В Петербурге, как и во всей России, следили за событиями в Севастополе. Много говорилось о неудачных попытках наших войск прорвать блокаду. Роптали на князя Меньшикова, занимавшего пост главнокомандующего, за неудачную кампанию против англичан и французов. Именно он проиграл сражение при Альме, открыв противникам дорогу на Севастополь.
Читали с тревогой газеты и в Москве. Притихли гулянья. Как-то стало не до музыки и веселых затей. В «Художественных листках», издаваемых Тиммом, помещались очень хорошо сделанные портреты русских героев и генералов. Здесь были не одни незабвенные Корнилов и Нахимов, но и простые матросы.
В феврале 1855 года не стало государя Николая Павловича. Перед кончиной он исповедовался и приобщился Святых Таин. Призвал детей и внуков, простился с императрицей. Наследнику сказал: «Мне хотелось принять на себя все трудное, все тяжкое, оставить тебе царство мирное, устроенное и счастливое. Провидение судило иначе. Теперь иду молиться за Россию и за вас! После России я люблю вас больше всего на свете».

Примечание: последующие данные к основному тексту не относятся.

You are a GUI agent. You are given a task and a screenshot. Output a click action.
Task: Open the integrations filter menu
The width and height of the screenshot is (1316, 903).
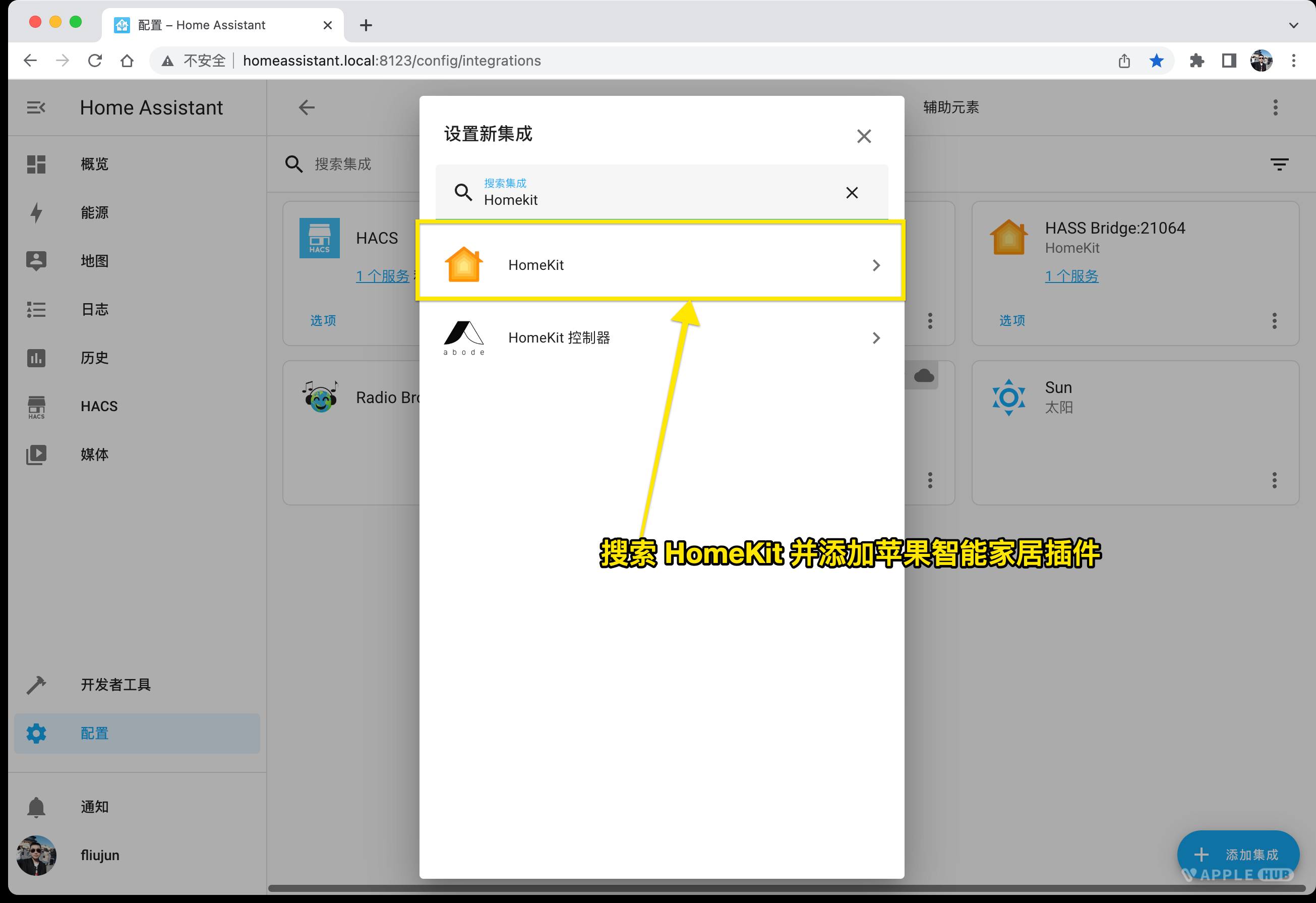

Впрочем, не все оплакивали кончину государя. В Москве и в Петербурге были люди, с равнодушием отнесшиеся к трагическому известию. «В английском клубе, — писал в дневнике М. П. Погодин, — холодное удивление. После обеда все принялись играть в карты. Какое странное невежество».
А. И. Герцен в «Былом и думах» описывает, с каким воодушевлением и необузданным восторгом была получена в Лондоне весть о кончине императора: «На улицах, на бирже, в трактирах только и речи было о смерти Николая, я не видел ни одного человека, который бы не легче дышал, узнав, что это бельмо снято с глаз человечества, и не радовался бы, что этот тяжелый тиран в ботфортах наконец зачислен по химии.
В воскресенье дом мой был полон с утра: французские, польские рефюжье, немцы, итальянцы, даже английские знакомые приходили, уходили с сияющими лицами; день был ясный, теплый; после обеда мы вышли в сад.
На берегу Темзы играли мальчишки. Я подозвал их к решетке и сказал им, что мы празднуем смерть их и нашего врага, бросил им на пиво и конфеты целую горсть мелкого серебра. „Ура! Ура!“ — кричали мальчишки».
Как все переменится через несколько лет, когда в первой своей, вышедшей за границей, книге он упомянет о том, что покраснел от стыда, увидев, как мало Европа достойна благоговения.
«Теперь я бешусь от несправедливости узкосердых публицистов, которые умеют видеть деспотизм только под 59 градусом северной широты. Откуда и почему две разные мерки? Осмеивайте и позорьте, как хотите, петербургский абсолютизм и наше терпеливое послушание; но позорьте же и указывайте деспотизм повсюду, во всех его формах, является ли он в виде президента республики, временного правительства или национального собрания».
Непонимание и враждебность иностранцев постоянно побуждали Герцена защищать Россию.
«Мне кажется, — напишет он, — что есть нечто в русской жизни, что выше общины и сильнее государственного могущества; это нечто трудно уловить словами, а еще труднее указать пальцем. Я говорю о той внутренней, не вполне сознательной силе, которая столь чудесно сохранила русский народ под игом монгольских орд и немецкой бюрократии, под восточным татарским кнутом и под западными капральскими палками; о той внутренней силе, которая сохранила прекрасные и открытые черты и живой ум русского крестьянина под унизительным гнетом крепостного состояния, которая на царский приказ образоваться ответила через сто лет колоссальным явлением Пушкина; о той, наконец, силе и вере в себя, которая жива в нашей груди. Эта сила ненарушимо сберегла русский народ, его непоколебимую веру в себя, сберегла вне всяких форм и против всяких форм; для чего?.. покажет время».
В этой ситуации у Герцена вырвется признание, которое, казалось бы, никак не сообразовывалось с его прежними взглядами: «Все серьезные люди убедились, что недостаточно идти на буксире за Европою, что в России есть свое, особенное, что необходимо понять и изучить в истории и в настоящем положении дел».
И еще. «Начавши с крика радости при переезде через границу, я окончил моим духовным возвращением на родину, — скажет он и добавит, может быть, главное: — Вера в Россию спасла меня на краю нравственной гибели».
А сколько их было, русских, прозревших, подобно Герцену, только в Европе!